··· Data for processing

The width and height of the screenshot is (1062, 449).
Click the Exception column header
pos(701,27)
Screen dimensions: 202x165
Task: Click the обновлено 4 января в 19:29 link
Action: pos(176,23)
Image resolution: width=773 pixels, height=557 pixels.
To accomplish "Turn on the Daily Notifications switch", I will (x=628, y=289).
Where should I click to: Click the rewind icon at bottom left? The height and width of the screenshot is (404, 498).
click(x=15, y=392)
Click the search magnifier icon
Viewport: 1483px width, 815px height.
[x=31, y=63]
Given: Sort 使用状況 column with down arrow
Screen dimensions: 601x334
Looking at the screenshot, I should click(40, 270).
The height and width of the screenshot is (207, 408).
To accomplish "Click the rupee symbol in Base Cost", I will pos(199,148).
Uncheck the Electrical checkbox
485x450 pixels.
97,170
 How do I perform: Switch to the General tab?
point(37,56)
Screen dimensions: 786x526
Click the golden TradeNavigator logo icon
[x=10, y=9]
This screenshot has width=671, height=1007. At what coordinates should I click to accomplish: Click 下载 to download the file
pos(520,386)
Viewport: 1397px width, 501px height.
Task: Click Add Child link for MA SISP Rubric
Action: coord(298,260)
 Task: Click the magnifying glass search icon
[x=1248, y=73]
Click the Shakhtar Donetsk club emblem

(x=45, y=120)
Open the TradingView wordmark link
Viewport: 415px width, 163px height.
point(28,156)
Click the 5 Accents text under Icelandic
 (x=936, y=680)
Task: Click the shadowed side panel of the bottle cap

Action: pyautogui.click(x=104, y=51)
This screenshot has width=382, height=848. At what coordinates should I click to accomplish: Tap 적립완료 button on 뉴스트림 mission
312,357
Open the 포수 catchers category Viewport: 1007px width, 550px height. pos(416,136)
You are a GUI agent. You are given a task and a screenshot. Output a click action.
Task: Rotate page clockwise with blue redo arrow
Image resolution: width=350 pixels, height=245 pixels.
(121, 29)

······

_Assignment_. Exactly the lines from the one holding "How do I perform: Switch to the General tab?" through the end of the data are to be repeated, with both ends included.

_Output for this exercise_.
 How do I perform: Switch to the General tab?
point(37,56)
Screen dimensions: 786x526
Click the golden TradeNavigator logo icon
[x=10, y=9]
This screenshot has width=671, height=1007. At what coordinates should I click to accomplish: Click 下载 to download the file
pos(520,386)
Viewport: 1397px width, 501px height.
Task: Click Add Child link for MA SISP Rubric
Action: coord(298,260)
 Task: Click the magnifying glass search icon
[x=1248, y=73]
Click the Shakhtar Donetsk club emblem

(x=45, y=120)
Open the TradingView wordmark link
Viewport: 415px width, 163px height.
point(28,156)
Click the 5 Accents text under Icelandic
 (x=936, y=680)
Task: Click the shadowed side panel of the bottle cap

Action: pyautogui.click(x=104, y=51)
This screenshot has width=382, height=848. At what coordinates should I click to accomplish: Tap 적립완료 button on 뉴스트림 mission
312,357
Open the 포수 catchers category Viewport: 1007px width, 550px height. pos(416,136)
You are a GUI agent. You are given a task and a screenshot. Output a click action.
Task: Rotate page clockwise with blue redo arrow
Image resolution: width=350 pixels, height=245 pixels.
(121, 29)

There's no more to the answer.